Officials discuss attendance at Rail-Volution conference 

At its Oct. 18 meeting, the Robbinsdale City Council announced plans for a work session at 6:30 p.m. Tuesday, Nov. 1 to discuss the Blue Line Extension of light rail transit plans for historic interpretations at rail stations located on historic properties along the transit route.

A preliminary discussion of the planned historic interpretations happened at a work session Oct. 4. Metropolitan Council staff will attend the work session to provide further details about what federal requirements are for historic interpretations and to present visual examples of the options being considered.

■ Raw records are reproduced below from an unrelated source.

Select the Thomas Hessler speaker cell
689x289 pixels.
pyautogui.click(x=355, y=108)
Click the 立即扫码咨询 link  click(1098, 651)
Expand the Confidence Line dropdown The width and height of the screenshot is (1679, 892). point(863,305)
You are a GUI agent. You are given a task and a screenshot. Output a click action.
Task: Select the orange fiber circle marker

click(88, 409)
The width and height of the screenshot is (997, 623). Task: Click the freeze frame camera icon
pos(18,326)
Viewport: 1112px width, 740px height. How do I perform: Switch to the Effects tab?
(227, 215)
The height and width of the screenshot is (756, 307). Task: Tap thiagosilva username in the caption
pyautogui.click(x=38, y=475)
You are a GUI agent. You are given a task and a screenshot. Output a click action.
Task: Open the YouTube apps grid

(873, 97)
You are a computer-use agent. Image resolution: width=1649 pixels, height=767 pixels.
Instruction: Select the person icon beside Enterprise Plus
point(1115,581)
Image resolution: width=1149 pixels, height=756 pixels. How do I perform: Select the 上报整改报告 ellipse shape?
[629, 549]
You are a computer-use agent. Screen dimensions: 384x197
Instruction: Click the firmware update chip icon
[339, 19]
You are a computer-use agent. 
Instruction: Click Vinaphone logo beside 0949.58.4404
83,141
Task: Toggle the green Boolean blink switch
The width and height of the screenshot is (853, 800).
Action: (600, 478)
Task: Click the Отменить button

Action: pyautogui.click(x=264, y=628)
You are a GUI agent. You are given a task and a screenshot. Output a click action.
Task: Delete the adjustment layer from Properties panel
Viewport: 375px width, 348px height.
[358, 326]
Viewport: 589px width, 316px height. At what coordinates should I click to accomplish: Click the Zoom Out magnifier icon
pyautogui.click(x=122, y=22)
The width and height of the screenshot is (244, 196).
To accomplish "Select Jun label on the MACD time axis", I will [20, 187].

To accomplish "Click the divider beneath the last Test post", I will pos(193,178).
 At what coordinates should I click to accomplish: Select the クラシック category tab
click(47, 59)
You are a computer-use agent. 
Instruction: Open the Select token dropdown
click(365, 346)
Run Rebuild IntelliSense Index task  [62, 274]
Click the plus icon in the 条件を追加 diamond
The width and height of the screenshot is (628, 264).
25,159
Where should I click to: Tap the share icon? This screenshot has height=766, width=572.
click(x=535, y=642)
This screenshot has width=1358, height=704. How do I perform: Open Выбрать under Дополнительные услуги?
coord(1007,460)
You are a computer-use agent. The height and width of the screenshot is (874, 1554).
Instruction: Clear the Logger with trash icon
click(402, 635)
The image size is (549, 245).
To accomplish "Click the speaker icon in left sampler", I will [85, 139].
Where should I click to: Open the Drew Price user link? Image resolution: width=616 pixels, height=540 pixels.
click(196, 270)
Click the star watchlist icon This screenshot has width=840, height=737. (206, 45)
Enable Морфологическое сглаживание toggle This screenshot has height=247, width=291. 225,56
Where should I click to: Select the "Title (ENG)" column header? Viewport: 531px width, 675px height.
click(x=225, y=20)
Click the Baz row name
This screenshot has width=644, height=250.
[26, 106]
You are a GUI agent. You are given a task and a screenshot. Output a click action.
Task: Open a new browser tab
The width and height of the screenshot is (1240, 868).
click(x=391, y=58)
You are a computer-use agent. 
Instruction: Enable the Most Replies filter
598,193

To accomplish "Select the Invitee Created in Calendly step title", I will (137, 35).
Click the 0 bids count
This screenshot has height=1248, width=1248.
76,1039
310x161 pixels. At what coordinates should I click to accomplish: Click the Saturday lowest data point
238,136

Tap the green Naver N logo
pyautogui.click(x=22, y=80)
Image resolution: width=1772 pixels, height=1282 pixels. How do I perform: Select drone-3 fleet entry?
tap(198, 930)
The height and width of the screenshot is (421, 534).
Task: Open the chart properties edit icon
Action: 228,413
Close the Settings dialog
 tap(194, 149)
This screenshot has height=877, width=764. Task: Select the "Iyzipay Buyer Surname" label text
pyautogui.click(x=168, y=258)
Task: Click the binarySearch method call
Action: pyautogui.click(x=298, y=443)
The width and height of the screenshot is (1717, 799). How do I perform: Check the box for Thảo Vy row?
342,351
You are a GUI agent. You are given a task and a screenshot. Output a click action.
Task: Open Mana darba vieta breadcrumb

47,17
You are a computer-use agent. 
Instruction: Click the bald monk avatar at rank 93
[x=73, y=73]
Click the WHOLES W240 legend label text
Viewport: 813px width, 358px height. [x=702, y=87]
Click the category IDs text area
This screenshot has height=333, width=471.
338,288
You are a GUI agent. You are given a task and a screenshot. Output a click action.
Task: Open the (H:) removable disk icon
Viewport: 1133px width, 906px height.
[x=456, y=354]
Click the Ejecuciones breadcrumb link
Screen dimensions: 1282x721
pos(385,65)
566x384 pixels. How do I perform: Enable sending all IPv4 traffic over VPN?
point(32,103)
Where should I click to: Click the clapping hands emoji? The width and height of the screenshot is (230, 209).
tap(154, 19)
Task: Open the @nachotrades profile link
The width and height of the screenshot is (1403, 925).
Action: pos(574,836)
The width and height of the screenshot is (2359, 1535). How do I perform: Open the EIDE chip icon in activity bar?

The Blue Line Extension route, which will extend from downtown Minneapolis approximately 13 miles through Golden Valley, Robbinsdale, Crystal and Brooklyn Park, with one of 11 stations planned for Robbinsdale.

The work session will specifically address the Osseo Branch Line of the LRT, which includes a station in Crystal within the boundaries of the historic Ox Cart Trail. Planners routinely develop mitigation strategies when development is considered for historic sites to minimize impact. However, since the BNSF railway already runs where the future Blue Line will run, no impact solutions are necessary.
In this instance, mitigation for the Blue Line’s presence will include interpretive displays that acknowledge the historical significance of each site, in accordance with federal regulations.

Also at the council meeting, City Manager Marcia Glick and Councilmembers Bill Blonigan, Dan Rogan, and George Selman announced they had attended Rail-Volution, an annual metropolitan rail transit convention that helps municipalities address pressures related to the implementation and expansion of transit in their areas. The convention, Oct. 9-12 in San Francisco, featured workshops that enable participants to tour the transit lines of the host city to learn strategies related to redevelopment, including how to balance LRT expansions with issues like housing development, businesses, and parking. The Bay Area’s BART system was featured in this year’s convention.

The city officials said they took away constructive feedback from the convention about the critical nature of thorough early planning for an LRT extension project.

“The big thing that I came away with is that this really does affect us for 50 or 100 years. It might even be more than 100 years, because when you put your infrastructure in a certain spot, it’s not something that you can go out 10 years from now and move three blocks over without great expense,” said Blonigan. “It’s very important that we take the time and mechanisms to do this properly.”

Additionally, it was announced that Hennepin County has been awarded a $1.2 million grant to be applied specifically to the Blue Line/Bottineau Corridor LRT development.

Blonigan said Hennepin County was up against several other counties in competition for the grant.
“They’ve already helped us a lot,” he said. “We’ve already had some drawings and renditions of what a parking ramp would look like, how we could mitigate it.”

Further discussion of these early plans will unfold at the work session.

Selman also emphasized the importance of moving forward with the transit project in a timely manner.
“There are a lot of people vying for these federal dollars, and once you step out of line, you go back to the end of the line. It’s really important that we continue to forge ahead locally not just on this rail but on all of our transit expansion efforts here in the Twin Cities, just to catch up to other metropolitan areas.”